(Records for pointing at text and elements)
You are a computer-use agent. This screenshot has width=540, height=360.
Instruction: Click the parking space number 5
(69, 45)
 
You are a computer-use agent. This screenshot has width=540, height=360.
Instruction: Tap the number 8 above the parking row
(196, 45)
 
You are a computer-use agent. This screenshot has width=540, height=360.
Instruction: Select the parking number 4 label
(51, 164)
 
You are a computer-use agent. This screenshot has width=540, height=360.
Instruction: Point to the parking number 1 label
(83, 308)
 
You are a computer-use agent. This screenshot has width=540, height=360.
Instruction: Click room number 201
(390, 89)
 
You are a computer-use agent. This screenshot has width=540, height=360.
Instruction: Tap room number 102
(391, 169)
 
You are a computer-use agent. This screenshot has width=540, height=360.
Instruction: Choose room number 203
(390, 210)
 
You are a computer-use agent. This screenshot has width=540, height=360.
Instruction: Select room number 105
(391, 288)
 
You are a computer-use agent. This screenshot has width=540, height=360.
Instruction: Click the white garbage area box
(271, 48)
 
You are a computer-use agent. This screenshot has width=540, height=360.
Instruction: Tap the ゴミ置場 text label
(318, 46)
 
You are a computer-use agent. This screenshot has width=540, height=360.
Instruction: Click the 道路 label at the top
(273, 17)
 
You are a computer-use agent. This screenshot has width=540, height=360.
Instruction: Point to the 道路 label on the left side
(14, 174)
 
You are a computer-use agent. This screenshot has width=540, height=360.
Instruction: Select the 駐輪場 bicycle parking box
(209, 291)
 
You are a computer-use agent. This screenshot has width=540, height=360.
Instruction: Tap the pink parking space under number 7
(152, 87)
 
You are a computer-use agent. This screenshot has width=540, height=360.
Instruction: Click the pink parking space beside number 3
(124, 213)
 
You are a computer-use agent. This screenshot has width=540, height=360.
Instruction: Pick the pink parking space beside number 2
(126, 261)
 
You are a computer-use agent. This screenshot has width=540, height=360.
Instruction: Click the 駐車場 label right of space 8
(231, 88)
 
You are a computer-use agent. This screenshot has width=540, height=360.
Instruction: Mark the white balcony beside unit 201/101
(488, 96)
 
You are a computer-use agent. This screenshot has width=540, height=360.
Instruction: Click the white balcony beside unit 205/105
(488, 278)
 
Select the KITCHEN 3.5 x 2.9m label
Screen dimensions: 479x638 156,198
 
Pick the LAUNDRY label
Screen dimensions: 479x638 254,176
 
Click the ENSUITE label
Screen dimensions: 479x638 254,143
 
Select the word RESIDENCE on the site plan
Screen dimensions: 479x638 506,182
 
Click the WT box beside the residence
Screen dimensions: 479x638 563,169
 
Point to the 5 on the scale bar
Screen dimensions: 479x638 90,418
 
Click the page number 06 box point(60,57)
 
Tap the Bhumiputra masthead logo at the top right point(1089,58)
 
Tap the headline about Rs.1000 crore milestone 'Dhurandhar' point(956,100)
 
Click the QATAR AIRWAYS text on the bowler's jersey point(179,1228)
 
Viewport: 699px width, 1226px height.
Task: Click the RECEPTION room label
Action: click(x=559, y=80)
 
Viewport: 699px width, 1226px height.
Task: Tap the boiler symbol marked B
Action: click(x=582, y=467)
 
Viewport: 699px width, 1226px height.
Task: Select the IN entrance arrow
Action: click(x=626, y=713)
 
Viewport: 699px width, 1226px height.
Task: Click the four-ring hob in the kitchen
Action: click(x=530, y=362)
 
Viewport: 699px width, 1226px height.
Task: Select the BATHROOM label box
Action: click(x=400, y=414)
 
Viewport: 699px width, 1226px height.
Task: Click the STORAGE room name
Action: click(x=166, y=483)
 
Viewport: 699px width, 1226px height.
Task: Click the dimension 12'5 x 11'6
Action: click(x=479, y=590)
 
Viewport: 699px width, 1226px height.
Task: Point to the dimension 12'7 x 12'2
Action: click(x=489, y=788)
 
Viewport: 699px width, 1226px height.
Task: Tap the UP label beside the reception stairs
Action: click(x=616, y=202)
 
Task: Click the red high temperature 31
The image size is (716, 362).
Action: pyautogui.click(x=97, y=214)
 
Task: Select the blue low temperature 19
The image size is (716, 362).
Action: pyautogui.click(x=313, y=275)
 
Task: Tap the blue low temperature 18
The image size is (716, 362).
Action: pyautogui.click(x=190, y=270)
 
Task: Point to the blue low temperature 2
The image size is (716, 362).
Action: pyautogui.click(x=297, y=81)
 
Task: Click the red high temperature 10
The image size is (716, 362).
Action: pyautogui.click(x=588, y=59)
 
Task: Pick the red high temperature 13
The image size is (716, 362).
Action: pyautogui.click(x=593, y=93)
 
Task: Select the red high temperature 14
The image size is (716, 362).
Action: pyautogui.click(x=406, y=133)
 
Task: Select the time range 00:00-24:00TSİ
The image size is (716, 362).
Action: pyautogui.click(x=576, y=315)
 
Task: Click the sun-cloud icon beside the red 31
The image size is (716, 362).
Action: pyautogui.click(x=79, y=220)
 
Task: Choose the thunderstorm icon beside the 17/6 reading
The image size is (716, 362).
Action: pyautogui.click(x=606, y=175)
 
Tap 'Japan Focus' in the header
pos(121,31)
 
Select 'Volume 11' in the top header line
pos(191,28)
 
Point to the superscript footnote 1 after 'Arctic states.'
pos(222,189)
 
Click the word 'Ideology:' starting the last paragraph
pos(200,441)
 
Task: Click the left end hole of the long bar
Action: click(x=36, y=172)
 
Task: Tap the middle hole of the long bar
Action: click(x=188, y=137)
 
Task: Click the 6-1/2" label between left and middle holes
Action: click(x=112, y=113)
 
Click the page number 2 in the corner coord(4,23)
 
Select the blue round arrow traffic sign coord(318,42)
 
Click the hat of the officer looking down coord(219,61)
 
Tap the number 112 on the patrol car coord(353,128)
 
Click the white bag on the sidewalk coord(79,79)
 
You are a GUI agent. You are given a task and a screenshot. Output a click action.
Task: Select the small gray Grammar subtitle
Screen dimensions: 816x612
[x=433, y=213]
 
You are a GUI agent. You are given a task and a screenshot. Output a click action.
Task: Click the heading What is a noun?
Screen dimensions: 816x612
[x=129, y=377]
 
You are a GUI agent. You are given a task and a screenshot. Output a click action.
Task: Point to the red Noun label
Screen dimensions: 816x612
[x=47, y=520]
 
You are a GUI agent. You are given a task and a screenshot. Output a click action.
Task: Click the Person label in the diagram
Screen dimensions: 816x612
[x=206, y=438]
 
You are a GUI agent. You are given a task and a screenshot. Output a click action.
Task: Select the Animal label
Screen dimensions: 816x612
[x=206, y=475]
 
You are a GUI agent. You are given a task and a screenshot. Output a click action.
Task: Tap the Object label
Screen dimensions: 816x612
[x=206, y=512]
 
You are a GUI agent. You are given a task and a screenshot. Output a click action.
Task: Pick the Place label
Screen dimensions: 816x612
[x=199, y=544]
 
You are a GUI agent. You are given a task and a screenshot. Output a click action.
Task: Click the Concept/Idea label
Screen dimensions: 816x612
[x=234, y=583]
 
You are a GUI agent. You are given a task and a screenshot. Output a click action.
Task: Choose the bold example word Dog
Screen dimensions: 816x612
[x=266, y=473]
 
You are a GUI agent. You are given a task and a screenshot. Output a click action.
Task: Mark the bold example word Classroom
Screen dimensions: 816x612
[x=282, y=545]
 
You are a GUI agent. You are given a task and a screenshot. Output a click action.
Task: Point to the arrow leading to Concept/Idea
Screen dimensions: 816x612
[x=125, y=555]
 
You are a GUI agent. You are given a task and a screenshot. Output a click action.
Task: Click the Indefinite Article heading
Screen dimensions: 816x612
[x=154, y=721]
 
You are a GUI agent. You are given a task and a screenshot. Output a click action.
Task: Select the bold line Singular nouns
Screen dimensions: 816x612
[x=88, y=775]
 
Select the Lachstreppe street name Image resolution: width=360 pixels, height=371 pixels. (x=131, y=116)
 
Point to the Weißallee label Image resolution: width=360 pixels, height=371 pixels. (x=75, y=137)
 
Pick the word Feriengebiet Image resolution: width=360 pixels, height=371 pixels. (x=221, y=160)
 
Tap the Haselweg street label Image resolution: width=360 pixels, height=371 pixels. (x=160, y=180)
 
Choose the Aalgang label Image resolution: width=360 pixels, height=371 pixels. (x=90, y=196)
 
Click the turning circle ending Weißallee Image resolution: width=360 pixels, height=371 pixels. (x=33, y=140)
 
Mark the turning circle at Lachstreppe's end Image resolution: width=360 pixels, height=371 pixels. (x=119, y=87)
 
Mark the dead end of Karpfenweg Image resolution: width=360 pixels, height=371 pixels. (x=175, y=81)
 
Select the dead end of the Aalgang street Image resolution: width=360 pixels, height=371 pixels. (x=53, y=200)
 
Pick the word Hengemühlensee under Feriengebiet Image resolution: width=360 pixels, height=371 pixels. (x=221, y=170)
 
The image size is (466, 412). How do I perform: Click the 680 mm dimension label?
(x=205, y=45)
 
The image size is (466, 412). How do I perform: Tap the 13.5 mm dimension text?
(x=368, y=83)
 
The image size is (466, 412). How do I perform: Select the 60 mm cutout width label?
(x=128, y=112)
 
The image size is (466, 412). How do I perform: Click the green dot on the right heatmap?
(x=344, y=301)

WHAT NEEDS TO BE DONE — Copy out the lines from the one with "Task: Point to the blue low temperature 2" up to and including the one with "Action: pyautogui.click(x=593, y=93)", unchanged.

EXERCISE OUTPUT —
Task: Point to the blue low temperature 2
The image size is (716, 362).
Action: pyautogui.click(x=297, y=81)
 
Task: Click the red high temperature 10
The image size is (716, 362).
Action: pyautogui.click(x=588, y=59)
 
Task: Pick the red high temperature 13
The image size is (716, 362).
Action: pyautogui.click(x=593, y=93)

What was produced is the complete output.